• **SOURCE RECORDS**

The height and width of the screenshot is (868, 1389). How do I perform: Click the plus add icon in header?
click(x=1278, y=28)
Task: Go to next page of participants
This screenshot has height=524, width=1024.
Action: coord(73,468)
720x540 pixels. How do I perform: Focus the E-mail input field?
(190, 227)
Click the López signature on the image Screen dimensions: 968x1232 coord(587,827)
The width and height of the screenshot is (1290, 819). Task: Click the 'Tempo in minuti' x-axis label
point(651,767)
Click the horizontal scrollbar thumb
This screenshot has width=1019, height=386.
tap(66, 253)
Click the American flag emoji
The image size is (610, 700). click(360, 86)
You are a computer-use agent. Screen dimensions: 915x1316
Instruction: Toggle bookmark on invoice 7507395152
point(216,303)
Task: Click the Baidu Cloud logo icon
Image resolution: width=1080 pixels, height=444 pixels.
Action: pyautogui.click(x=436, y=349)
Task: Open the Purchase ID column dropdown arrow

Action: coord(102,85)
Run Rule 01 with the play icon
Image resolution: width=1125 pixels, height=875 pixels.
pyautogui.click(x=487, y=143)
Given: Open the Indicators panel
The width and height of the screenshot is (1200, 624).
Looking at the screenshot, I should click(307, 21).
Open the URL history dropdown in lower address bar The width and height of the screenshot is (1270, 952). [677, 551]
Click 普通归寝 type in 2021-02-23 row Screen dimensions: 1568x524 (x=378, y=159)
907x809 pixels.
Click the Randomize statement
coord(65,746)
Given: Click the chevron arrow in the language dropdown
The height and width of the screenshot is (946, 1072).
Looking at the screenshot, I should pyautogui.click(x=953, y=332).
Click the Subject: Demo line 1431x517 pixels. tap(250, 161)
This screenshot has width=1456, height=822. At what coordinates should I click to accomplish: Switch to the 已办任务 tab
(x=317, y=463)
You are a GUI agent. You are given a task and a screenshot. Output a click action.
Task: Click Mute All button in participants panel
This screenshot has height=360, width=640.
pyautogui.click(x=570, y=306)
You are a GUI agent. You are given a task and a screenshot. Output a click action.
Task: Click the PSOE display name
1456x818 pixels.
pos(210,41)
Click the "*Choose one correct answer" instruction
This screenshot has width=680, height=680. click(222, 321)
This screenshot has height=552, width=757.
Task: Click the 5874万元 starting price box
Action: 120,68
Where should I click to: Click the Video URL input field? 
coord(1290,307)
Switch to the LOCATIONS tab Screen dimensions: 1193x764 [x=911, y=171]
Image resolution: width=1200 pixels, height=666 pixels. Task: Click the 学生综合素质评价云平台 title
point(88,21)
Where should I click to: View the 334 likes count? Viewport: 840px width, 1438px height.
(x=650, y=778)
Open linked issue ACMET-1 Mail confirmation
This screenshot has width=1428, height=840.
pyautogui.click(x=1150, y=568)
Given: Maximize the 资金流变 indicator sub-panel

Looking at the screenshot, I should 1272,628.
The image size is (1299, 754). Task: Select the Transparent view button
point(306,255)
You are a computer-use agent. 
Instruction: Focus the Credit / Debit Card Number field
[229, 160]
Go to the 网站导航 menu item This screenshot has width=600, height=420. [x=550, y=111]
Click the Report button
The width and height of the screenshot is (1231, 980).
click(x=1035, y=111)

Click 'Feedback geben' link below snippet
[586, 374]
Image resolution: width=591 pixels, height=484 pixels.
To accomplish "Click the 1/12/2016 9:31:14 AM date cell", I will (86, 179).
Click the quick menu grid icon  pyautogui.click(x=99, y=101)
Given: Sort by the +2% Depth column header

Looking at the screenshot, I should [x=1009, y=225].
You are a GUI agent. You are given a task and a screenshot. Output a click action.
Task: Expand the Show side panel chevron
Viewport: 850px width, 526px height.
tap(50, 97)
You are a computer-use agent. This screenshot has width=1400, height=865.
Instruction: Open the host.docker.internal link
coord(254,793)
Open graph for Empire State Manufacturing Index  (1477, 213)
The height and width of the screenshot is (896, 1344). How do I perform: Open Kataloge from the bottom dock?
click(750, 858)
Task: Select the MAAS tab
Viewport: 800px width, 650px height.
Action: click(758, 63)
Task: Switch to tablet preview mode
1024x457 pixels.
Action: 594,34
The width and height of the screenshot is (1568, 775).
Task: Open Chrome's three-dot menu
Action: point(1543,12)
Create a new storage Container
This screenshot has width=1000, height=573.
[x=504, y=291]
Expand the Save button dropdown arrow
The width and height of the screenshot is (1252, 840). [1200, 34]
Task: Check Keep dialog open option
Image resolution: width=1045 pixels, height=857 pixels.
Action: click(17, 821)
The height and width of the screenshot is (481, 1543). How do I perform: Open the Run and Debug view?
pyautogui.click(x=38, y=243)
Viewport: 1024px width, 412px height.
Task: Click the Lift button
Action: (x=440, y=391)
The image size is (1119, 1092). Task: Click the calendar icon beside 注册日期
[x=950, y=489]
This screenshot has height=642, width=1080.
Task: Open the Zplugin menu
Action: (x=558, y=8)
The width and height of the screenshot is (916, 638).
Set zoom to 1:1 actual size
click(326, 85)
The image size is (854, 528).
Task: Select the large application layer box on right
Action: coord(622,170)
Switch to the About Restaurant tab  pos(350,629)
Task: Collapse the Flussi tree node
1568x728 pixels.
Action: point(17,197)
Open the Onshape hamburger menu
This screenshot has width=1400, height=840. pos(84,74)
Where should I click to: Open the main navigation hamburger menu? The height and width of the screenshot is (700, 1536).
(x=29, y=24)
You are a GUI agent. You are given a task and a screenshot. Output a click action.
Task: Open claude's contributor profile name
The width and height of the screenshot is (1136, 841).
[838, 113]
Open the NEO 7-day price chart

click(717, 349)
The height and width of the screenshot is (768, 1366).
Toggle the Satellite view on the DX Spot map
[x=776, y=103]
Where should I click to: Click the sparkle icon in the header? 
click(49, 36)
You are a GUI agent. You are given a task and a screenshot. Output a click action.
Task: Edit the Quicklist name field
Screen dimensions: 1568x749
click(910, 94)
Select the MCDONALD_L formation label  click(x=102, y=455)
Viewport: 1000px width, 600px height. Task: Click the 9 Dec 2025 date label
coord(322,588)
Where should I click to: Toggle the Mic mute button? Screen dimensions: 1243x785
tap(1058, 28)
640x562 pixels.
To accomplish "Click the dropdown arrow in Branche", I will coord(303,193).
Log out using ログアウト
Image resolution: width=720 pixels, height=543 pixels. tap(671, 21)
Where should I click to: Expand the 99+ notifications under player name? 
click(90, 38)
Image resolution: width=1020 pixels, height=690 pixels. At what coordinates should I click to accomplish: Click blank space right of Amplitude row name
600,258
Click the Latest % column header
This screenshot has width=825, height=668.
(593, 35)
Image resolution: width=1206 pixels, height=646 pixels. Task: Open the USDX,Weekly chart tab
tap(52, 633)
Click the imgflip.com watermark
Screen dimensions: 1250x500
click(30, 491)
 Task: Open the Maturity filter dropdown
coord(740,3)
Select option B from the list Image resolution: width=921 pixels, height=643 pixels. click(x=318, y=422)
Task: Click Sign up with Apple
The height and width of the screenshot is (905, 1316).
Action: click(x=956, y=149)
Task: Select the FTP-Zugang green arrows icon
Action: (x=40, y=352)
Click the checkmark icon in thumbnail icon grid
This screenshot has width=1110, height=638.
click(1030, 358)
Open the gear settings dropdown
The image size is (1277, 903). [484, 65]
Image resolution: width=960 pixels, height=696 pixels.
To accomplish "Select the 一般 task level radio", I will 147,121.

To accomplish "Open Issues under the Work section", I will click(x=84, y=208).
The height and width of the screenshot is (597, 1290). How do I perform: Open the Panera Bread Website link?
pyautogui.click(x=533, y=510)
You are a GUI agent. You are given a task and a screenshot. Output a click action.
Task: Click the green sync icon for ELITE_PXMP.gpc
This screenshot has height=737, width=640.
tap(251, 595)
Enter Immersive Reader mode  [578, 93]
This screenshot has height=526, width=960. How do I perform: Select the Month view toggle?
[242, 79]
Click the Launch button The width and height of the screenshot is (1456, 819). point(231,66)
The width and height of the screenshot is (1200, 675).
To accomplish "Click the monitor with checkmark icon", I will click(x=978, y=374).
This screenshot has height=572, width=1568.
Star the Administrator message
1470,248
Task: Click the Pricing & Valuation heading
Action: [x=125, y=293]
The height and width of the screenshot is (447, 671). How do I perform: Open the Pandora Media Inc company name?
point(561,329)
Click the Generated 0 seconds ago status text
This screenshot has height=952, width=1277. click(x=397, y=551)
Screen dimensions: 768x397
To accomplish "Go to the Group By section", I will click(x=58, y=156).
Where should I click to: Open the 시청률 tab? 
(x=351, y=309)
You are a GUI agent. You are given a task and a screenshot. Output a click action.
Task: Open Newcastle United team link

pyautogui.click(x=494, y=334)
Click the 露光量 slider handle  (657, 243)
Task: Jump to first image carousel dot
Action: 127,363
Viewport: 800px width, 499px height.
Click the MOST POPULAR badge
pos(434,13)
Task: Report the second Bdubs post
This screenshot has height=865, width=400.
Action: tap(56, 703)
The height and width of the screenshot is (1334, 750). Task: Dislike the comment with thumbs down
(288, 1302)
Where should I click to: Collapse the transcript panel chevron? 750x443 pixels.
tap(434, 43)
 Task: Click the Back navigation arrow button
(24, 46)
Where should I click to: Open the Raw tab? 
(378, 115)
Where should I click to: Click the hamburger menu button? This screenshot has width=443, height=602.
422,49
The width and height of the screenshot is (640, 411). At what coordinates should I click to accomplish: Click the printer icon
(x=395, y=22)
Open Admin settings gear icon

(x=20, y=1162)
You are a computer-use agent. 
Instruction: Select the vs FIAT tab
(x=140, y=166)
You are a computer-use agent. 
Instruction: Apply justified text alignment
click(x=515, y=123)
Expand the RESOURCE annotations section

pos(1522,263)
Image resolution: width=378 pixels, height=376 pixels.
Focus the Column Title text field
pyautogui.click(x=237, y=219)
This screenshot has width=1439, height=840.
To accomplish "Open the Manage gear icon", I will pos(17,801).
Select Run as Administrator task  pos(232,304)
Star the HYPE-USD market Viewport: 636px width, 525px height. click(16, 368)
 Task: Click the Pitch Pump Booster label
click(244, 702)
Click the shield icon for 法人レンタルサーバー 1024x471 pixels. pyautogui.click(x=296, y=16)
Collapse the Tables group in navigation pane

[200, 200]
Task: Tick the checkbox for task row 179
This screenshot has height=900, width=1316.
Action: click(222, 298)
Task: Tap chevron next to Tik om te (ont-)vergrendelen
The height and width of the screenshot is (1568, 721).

• **TRY IT**
Output the material above exactly, but only from the line that carries "Instruction: Focus the" through the line that carries "Task: Collapse the Flussi tree node".

• **EXPECTED ANSWER**
Instruction: Focus the Credit / Debit Card Number field
[229, 160]
Go to the 网站导航 menu item This screenshot has width=600, height=420. [x=550, y=111]
Click the Report button
The width and height of the screenshot is (1231, 980).
click(x=1035, y=111)

Click 'Feedback geben' link below snippet
[586, 374]
Image resolution: width=591 pixels, height=484 pixels.
To accomplish "Click the 1/12/2016 9:31:14 AM date cell", I will (86, 179).
Click the quick menu grid icon  pyautogui.click(x=99, y=101)
Given: Sort by the +2% Depth column header

Looking at the screenshot, I should [x=1009, y=225].
You are a GUI agent. You are given a task and a screenshot. Output a click action.
Task: Expand the Show side panel chevron
Viewport: 850px width, 526px height.
tap(50, 97)
You are a computer-use agent. This screenshot has width=1400, height=865.
Instruction: Open the host.docker.internal link
coord(254,793)
Open graph for Empire State Manufacturing Index  (1477, 213)
The height and width of the screenshot is (896, 1344). How do I perform: Open Kataloge from the bottom dock?
click(750, 858)
Task: Select the MAAS tab
Viewport: 800px width, 650px height.
Action: click(758, 63)
Task: Switch to tablet preview mode
1024x457 pixels.
Action: 594,34
The width and height of the screenshot is (1568, 775).
Task: Open Chrome's three-dot menu
Action: point(1543,12)
Create a new storage Container
This screenshot has width=1000, height=573.
[x=504, y=291]
Expand the Save button dropdown arrow
The width and height of the screenshot is (1252, 840). [1200, 34]
Task: Check Keep dialog open option
Image resolution: width=1045 pixels, height=857 pixels.
Action: click(17, 821)
The height and width of the screenshot is (481, 1543). How do I perform: Open the Run and Debug view?
pyautogui.click(x=38, y=243)
Viewport: 1024px width, 412px height.
Task: Click the Lift button
Action: (x=440, y=391)
The image size is (1119, 1092). Task: Click the calendar icon beside 注册日期
[x=950, y=489]
This screenshot has height=642, width=1080.
Task: Open the Zplugin menu
Action: (x=558, y=8)
The width and height of the screenshot is (916, 638).
Set zoom to 1:1 actual size
click(326, 85)
The image size is (854, 528).
Task: Select the large application layer box on right
Action: coord(622,170)
Switch to the About Restaurant tab  pos(350,629)
Task: Collapse the Flussi tree node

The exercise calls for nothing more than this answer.